Phase angle and modulation currently seem to be the most convenient parameters in lifetime-based sensing, because a single frequency is sufficient for direct mapping of their values (θ or m) to the analyte concentration. Also, one does not require measurements over a wide range of frequencies, which are only needed to recover the pre-exponential factors and associated decay times.

6. Summary and prospects

Lifetime-based sensing is advantageous because the measurements can be independent of fluorescence intensity. This insensitivity offers opportunities in fluorescence microscopy where the local probe concentration generally cannot be controlled, in remote sensing using fiber optics where there are losses of excitation and emission intensity, and in flow cytometry where there are variations in cell volume and extent of probe uptake. Phase-angle and/or modulation measurement at a single modulation frequency offers fast temporal resolution and significantly simplified instrumentation. Amplitude modulation of the excitation can be easily accomplished using commercially available acoustooptic modulators and c.w. lasers, such as HeCd (354 or 442 nm) or HeNe (543 and 633 nm). Diode lasers can be modulated intrinsically. Lifetime-based sensing (phase modulation) does not require complete resolution of a multi-exponential decay, and probes with complex intensity decays are suitable for sensing. Phase angle and modulation are very sensitive to intensity decay parameters and a 1.5-fold change in lifetime results in a sufficient change in phase angle (about 12°) and modulation (about 14%) for accurate analyte measurements. This allows the use of probes that are less sensitive to analyte. Lifetime-based sensing also allows the use of the mechanisms of collisional quenching and resonance energy transfer, where there are no spectral shifts for ratiometric sensing. Additionally, syntheses of probes for visible excitation have resulted in probes like the Calcium Color series, which do not display spectral shifts [7,26,46]. However, such probes are suitable for lifetime-based sensing.

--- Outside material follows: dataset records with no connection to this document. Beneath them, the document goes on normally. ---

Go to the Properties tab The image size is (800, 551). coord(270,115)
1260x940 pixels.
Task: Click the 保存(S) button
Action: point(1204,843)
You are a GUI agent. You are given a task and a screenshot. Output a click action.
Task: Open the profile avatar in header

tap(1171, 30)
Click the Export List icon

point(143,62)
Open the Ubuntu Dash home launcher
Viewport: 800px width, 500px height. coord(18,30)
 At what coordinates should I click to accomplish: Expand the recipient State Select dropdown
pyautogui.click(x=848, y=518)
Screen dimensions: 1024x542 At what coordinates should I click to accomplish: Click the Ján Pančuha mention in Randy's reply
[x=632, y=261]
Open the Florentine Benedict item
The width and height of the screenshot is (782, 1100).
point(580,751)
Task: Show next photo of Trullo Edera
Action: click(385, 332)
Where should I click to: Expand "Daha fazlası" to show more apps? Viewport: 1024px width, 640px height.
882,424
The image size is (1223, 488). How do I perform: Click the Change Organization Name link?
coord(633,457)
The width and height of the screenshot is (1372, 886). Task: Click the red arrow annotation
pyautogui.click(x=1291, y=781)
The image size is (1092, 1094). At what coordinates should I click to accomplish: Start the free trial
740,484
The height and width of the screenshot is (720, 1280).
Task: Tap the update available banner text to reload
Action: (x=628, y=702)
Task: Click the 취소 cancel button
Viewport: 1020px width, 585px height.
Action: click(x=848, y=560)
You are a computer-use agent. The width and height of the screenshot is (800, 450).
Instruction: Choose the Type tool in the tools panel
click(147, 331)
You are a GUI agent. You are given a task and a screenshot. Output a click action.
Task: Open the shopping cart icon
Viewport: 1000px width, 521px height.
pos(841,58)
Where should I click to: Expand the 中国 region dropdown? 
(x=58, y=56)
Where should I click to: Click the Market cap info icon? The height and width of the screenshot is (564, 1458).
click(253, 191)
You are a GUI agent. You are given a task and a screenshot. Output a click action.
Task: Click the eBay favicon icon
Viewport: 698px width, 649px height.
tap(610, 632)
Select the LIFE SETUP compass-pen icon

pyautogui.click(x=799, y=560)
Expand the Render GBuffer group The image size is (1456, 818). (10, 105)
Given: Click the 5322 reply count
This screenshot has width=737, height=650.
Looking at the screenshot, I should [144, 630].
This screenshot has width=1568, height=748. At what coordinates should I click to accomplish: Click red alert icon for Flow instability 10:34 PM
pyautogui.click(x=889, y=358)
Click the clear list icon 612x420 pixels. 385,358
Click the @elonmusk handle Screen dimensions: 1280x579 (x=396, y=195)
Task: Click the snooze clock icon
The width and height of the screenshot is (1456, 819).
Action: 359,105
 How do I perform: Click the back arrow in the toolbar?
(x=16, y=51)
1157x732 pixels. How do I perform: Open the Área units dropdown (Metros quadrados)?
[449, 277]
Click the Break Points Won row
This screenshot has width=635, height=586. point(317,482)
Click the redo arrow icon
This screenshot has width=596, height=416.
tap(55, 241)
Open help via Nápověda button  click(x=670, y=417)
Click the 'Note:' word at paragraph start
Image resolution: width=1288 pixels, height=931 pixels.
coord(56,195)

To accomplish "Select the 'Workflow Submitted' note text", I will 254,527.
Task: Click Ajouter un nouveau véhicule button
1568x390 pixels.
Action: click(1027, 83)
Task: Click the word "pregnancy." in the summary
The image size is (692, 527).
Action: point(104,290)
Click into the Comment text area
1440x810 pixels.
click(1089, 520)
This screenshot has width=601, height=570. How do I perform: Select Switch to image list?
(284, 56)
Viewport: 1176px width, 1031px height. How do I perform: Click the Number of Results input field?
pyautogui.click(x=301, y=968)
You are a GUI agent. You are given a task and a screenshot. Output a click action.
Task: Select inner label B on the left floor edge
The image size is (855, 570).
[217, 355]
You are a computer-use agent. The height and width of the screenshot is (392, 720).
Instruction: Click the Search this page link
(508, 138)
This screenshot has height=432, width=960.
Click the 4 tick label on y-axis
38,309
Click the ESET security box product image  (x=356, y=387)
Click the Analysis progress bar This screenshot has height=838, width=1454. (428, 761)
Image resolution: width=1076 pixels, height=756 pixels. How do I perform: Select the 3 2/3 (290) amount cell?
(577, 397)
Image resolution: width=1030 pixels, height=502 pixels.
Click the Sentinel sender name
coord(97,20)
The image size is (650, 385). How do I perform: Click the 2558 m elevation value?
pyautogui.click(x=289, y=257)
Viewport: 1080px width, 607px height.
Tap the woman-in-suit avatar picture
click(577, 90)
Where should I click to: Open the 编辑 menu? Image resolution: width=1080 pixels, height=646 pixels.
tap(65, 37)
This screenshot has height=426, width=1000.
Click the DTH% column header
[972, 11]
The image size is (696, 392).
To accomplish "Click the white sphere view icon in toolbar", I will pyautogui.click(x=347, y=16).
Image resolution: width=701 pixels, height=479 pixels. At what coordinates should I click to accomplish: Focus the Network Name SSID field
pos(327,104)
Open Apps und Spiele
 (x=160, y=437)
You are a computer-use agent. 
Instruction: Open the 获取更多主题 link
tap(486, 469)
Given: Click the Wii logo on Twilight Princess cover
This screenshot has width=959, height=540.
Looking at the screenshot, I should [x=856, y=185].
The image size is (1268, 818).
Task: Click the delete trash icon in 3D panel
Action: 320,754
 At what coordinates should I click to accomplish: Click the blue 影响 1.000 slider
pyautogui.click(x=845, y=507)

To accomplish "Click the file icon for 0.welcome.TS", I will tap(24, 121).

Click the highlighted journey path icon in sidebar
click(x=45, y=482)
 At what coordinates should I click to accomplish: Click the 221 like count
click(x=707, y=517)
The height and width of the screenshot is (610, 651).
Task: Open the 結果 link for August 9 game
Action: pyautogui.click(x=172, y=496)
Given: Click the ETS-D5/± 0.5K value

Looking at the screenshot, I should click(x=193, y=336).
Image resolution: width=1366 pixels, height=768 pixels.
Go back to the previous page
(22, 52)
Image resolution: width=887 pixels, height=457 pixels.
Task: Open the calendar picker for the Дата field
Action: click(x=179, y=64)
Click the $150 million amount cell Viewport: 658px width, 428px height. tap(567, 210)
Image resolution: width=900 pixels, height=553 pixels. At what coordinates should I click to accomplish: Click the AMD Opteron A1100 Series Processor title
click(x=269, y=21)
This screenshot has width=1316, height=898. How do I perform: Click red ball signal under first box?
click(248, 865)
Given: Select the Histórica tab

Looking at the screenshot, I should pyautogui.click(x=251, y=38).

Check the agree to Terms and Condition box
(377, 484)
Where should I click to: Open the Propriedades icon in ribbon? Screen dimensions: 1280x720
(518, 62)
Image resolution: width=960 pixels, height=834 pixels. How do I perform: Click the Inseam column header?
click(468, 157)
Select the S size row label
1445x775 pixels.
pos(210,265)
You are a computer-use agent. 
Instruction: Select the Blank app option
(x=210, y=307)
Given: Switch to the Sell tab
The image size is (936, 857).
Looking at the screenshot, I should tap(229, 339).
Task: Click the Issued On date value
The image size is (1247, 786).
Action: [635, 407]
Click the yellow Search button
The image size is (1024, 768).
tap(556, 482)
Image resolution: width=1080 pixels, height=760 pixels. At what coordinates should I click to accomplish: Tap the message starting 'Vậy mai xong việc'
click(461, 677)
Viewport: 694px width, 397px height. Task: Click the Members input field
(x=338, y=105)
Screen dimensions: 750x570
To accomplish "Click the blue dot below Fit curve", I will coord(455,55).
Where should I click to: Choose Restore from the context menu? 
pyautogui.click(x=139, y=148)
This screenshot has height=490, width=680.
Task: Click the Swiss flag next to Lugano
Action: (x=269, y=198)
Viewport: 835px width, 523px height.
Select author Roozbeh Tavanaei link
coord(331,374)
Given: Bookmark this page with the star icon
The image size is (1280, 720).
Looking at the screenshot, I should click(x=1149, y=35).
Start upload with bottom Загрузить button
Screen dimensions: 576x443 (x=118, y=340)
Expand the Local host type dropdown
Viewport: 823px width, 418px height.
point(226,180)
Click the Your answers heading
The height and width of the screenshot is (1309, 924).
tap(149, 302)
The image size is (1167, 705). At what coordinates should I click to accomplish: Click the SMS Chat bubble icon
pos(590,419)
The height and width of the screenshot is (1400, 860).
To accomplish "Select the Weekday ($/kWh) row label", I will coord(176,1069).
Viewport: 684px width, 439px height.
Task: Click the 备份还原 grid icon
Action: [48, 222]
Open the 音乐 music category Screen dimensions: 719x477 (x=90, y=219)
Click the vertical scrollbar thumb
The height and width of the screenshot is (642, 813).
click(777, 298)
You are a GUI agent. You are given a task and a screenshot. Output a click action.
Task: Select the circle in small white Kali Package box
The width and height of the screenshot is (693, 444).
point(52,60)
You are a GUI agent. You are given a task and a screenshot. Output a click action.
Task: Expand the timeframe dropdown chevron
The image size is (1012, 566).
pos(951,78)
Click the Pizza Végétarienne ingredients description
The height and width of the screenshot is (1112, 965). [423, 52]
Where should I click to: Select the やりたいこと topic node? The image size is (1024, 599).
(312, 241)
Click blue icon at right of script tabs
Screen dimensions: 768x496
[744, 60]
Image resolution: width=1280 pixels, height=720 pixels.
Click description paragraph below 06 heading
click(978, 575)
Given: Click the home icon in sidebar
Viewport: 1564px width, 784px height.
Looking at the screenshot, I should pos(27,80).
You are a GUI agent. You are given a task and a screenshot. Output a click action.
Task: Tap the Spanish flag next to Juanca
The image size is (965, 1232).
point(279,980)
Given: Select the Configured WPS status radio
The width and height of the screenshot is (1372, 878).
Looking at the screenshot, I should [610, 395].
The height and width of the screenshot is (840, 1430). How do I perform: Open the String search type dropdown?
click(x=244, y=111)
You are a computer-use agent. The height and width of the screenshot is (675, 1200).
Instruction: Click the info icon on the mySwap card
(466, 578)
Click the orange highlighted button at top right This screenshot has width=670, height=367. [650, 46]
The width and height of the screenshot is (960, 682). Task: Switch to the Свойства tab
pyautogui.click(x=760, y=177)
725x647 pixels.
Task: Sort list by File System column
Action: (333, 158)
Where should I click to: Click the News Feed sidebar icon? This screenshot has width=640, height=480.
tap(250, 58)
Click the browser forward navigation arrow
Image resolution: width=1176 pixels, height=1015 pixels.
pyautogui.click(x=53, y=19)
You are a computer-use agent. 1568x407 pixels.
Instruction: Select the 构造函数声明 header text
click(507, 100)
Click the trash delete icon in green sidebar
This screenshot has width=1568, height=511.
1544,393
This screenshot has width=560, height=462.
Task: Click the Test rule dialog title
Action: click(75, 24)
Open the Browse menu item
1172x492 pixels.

Many difficulties encountered with intensity measurements can be circumvented by the use of lifetime-based sensing. It is now possible to measure the phase angles on a cell-by-cell basis as they pass through the laser beam using a phase flow cytometer [57], Fluorescence lifetime imaging (FLIM) allows image contrast to be created based on the lifetime of the probe at each point in the image. If the probe lifetime is sensitive to analyte, one now has the ability to create chemical and biochemical images of cells [32,33] and tissues.

Finally, we note that future instruments for lifetime-based sensing and imaging can be based on laser diode light sources. At present it is desirable to develop specific probes that can be excited from 630 to 780 nm, the usual range of laser diodes. The use of such probes will allow us to avoid the use of complex laser sources, which should result in the expanded use of fluorescence detection in chemical and biomedical sensors.

Biographies

Henryk Szmacinski received a Ph.D. degree in experimental physics from the University of Gdansk, Poland, in 1980. In 1986 he joined the University of Maryland where he is employed as a research assistant professor in the Department of Biological Chemistry. His special interests include applications of time-resolved fluorescence spectroscopy to clinical chemistry, medical diagnostics and fluorescence microscopy. He has published over 50 papers including his most recent papers and book chapters on the topic of fluorescence lifetime-based sensing and imaging.

Joseph R. Lakowicz received a Ph.D. degree from the University of Illinois at Urbana-Champaign in 1973. He is director of the Center of Fluorescence Spectroscopy at the University of Maryland, School of Medicine.